What follows below draws on findings generated by research I have conducted on these four countries. The case studies of Nicaragua and Cuba are based on interviews carried out with representatives of the key actors in each country’s agricultural sector—the respective agricultural ministries, farmers’ unions, nongovernmental organizations with projects in rural areas, and research institutes engaged in the study of related issues. These informants provided general characterizations of changes in agricultural policy and the implications these would have for the rural population, especially small farmers. These were complemented by the implementation of a survey of small farmers in four rural municipalities in each country. In Nicaragua, these producers were farming on an individual basis at the time of the interview, although some of them had previously been members of the Sandinista Agricultural Cooperatives (CAS) that had formed in the 1980s on agrarian reform land, while others continued to be members of Credit and Service Cooperatives (CCSs). In Cuba, the survey drew on farmers participating in CCSs, Agricultural Production Cooperatives (CPAs), Basic Units of Cooperative Production (UBPCs), and the parcelero sector (which included those who had received a tiny plot of land to farm as individuals during the 1990s). In addition, in Cuba, I interviewed one or more officials from each of the various CCSs, CPAs, and UBPCs whose members participated in the survey.

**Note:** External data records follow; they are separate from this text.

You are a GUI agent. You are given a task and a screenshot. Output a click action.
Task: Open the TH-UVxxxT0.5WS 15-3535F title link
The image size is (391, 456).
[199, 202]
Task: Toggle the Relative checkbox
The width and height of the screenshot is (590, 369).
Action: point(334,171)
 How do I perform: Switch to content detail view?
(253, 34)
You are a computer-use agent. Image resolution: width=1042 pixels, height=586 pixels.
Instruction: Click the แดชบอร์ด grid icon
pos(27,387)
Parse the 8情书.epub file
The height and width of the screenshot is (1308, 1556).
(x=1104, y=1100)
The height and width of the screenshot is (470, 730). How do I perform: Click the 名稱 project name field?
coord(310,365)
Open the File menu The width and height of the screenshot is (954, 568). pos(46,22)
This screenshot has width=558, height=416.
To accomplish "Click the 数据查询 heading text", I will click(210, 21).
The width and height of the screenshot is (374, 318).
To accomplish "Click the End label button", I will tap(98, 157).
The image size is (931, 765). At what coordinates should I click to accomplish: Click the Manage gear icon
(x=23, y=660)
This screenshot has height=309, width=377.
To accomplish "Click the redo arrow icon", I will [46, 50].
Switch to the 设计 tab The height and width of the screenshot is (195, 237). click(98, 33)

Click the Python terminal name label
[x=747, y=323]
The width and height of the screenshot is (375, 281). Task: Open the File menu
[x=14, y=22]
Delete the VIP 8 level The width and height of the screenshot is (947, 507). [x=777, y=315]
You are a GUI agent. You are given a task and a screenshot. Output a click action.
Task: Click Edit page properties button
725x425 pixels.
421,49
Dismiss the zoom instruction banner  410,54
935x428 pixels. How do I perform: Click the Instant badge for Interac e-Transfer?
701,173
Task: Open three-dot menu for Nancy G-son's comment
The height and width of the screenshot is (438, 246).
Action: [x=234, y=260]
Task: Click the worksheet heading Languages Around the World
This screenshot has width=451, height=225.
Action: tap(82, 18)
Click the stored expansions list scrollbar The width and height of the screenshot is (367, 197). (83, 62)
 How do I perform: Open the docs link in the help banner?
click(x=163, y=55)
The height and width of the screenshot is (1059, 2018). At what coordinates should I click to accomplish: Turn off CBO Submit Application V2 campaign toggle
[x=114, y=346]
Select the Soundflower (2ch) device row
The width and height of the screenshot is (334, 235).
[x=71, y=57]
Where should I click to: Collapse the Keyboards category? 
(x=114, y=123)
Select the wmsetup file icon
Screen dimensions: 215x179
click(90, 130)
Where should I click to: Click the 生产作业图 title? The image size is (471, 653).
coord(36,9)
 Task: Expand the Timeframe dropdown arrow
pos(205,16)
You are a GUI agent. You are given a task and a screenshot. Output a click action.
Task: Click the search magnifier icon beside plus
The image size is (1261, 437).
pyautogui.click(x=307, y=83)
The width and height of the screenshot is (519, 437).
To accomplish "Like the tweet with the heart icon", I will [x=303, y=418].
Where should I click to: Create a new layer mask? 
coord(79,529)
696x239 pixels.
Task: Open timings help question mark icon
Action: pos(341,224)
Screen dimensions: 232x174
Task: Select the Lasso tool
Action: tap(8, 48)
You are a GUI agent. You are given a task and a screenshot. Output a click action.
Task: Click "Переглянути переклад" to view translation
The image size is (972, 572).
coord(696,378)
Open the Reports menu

Once the fieldwork in Nicaragua and Cuba was finished, I engaged in a comparison of these two cases with those of Russia and China. Thus, I undertook a comprehensive review of the secondary literature on the changes that have occurred in each of these latter two countries in the wake of their own reform processes.

I will begin this examination of different approaches to market expansion by exploring, in Chapter 1, how the issues they raise are situated within the relevant theoretical literatures. This theoretical discussion will be followed, in Chapter 2, by a comparative analysis of Russia and China. Hence, as I embark on an examination of Nicaragua and Cuba in the subsequent four chapters, both theory and larger cross-country comparisons will serve as the background. Upon completing this exploration of the effect that post-1990 political economic changes have had on small farmers in Nicaragua and Cuba, in the Conclusion, I will analyze the similarities and differences they share with the cases of Russia and China, respectively. This will help to highlight the lessons to be derived from comparing these distinct approaches to the market.